I am an inventor more deserving far than all those who have preceded me; a musician, moreover, who has discovered something like the key of love. At present, a country gentleman of a bleak land with a sober sky, I try to rouse myself with the memory of my beggar childhood, my apprenticeship, or my arrival in wooden shoes... the sober air of this bleak countryside feeds vigorously my dreadful skepticism. But since this skepticism cannot, henceforth, be put to use, and since, moreover, i am dedicated to a new torment,- I expect to become a very vicious madman.

III.

In a loft, where I was shut in when I was twelve, I got to know the world; I illustrated the human comedy. I learned history in a wine cellar. In a northern city, at some nocturnal level, I met all the women of the old masters. In an old arcade in Paris I was taught the classical sciences. In a magnificent dwelling, encircled by the entire Orient, I accomplished my prodigious work and spent my illustrious retreat...
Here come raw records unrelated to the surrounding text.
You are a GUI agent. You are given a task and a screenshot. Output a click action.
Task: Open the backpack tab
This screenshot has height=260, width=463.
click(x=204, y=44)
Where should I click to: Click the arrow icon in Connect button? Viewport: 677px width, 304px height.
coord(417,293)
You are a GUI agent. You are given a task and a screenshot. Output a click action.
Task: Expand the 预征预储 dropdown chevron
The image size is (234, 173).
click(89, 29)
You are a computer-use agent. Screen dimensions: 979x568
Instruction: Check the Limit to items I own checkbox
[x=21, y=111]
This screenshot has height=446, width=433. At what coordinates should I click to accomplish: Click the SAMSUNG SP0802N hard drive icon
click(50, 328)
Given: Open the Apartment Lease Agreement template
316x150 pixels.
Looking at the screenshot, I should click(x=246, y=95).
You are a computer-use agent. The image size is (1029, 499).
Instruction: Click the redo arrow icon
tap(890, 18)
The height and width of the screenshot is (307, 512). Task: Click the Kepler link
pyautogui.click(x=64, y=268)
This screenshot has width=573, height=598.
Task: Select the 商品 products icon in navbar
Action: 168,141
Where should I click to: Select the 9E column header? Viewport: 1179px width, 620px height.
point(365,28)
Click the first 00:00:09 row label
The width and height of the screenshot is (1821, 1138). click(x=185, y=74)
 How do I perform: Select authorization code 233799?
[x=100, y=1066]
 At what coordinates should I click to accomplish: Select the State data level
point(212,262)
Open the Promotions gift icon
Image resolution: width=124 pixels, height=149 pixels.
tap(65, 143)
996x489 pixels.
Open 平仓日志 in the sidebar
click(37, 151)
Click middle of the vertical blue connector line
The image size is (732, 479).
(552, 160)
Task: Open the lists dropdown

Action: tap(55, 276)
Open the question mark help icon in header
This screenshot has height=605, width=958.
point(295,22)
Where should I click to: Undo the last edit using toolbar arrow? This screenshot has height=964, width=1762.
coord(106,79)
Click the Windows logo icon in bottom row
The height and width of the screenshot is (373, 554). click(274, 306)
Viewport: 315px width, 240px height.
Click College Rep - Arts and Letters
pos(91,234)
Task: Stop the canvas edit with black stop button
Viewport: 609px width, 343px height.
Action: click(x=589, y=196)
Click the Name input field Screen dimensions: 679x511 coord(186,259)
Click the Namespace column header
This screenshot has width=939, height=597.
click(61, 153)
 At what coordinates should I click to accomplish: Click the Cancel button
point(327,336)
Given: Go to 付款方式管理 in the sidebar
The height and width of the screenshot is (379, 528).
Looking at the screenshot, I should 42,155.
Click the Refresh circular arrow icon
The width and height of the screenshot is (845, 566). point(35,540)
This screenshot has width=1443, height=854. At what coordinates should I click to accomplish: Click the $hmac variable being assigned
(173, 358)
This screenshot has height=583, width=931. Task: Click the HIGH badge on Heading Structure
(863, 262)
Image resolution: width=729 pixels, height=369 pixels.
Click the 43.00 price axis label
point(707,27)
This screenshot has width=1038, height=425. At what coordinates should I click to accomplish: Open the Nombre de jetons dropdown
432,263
Arthur Rimbaud,fragment of _Lives_ excerpted from _Illuminations_, trans. Louise Varese

----------


## stlukesguild

_The Future Phenomenon_

A pallid sky, above the world which is dying of its own decrepitude, may possibly be departing with the clouds: shreds of worn-out purple sunsets are fading within a river that sleeps on a horizon steeped in water and light-rays. The trees are bored and ill at ease, and the tent of the Showman of Past Things rises beneath their whitened leaves... Many a streetlamp is waiting for the twilight and reviving the faces of a wretched crowd, crushed by immortal sickness and immemorial sin- men along side of their sickly accomplices, who are pregnant with the miserable fruits that will destroy the earth. In the troubled silence of all the eyes entreating the far-away sun, which plunges beneath the water with a despairing cry, here is his basic sales-pitch: 'No sign treats you to the show within, because no present day painter could supply even a sorry shadow of it. I am bringing you alive (and preserved throughout the ages by the supreme power of science) a Woman of ancient times. Some primordial innocent madness, some ecstasy of gold; I don't know what it is! which she calls her hair, curves down with silken grace and falls about a face lit up by the bloodstained nakedness of her lips. Instead of a vain apparel, she has a body, and though her eyes are like precious gems, they cannot match the gaze that comes from her blissful flesh: from breast upraised as if they were full of everlasting milk, their nipples toward the sky, to glistening legs still salty from the primeval sea. The husbands recalling their poor wives, bald, morbid, and filled with horror, surge forward... The poets of those days feeling their lifeless eyes reillumined, will make their way back toward their lamps, their brains fleetingly rapt with a hint of glory, haunted by Rhythm and oblivious that they exist in an age that has outlived beauty.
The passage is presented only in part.